[Stored data]
+ + + + + + +
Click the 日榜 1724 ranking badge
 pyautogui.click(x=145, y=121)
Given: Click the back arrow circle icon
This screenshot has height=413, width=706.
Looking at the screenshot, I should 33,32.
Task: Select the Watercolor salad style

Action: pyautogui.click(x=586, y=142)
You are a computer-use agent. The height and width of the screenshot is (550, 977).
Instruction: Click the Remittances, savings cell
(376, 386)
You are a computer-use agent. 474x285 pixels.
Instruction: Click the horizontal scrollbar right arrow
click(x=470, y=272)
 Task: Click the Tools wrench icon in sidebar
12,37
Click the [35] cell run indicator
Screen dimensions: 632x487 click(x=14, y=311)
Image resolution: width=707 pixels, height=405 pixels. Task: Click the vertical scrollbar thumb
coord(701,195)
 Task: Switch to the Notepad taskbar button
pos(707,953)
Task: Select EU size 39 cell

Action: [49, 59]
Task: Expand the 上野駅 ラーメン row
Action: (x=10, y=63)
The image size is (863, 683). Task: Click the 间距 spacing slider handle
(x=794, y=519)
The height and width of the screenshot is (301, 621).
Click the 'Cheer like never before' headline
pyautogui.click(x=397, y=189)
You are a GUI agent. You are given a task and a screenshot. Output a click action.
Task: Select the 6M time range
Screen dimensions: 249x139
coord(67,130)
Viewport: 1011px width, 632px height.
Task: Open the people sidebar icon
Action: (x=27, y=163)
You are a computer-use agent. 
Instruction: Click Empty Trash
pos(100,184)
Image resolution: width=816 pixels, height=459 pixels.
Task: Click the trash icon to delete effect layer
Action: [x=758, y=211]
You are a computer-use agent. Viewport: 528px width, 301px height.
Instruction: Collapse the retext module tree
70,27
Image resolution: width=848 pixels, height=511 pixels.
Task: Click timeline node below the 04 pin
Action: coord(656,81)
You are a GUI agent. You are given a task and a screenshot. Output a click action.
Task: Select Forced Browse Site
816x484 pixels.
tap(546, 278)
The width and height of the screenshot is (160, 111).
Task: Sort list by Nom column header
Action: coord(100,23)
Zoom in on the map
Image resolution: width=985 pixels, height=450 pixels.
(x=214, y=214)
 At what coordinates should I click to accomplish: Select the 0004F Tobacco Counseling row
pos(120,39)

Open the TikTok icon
+ + + + + + +
Once you reach the line with "Task: Select the Watercolor salad style" in the data above, copy it and every line after it exactly, up to and including the line with "Task: Select Forced Browse Site".

*WRITTEN RESPONSE*
Task: Select the Watercolor salad style

Action: pyautogui.click(x=586, y=142)
You are a computer-use agent. The height and width of the screenshot is (550, 977).
Instruction: Click the Remittances, savings cell
(376, 386)
You are a computer-use agent. 474x285 pixels.
Instruction: Click the horizontal scrollbar right arrow
click(x=470, y=272)
 Task: Click the Tools wrench icon in sidebar
12,37
Click the [35] cell run indicator
Screen dimensions: 632x487 click(x=14, y=311)
Image resolution: width=707 pixels, height=405 pixels. Task: Click the vertical scrollbar thumb
coord(701,195)
 Task: Switch to the Notepad taskbar button
pos(707,953)
Task: Select EU size 39 cell

Action: [49, 59]
Task: Expand the 上野駅 ラーメン row
Action: (x=10, y=63)
The image size is (863, 683). Task: Click the 间距 spacing slider handle
(x=794, y=519)
The height and width of the screenshot is (301, 621).
Click the 'Cheer like never before' headline
pyautogui.click(x=397, y=189)
You are a GUI agent. You are given a task and a screenshot. Output a click action.
Task: Select the 6M time range
Screen dimensions: 249x139
coord(67,130)
Viewport: 1011px width, 632px height.
Task: Open the people sidebar icon
Action: (x=27, y=163)
You are a computer-use agent. 
Instruction: Click Empty Trash
pos(100,184)
Image resolution: width=816 pixels, height=459 pixels.
Task: Click the trash icon to delete effect layer
Action: [x=758, y=211]
You are a computer-use agent. Viewport: 528px width, 301px height.
Instruction: Collapse the retext module tree
70,27
Image resolution: width=848 pixels, height=511 pixels.
Task: Click timeline node below the 04 pin
Action: coord(656,81)
You are a GUI agent. You are given a task and a screenshot. Output a click action.
Task: Select Forced Browse Site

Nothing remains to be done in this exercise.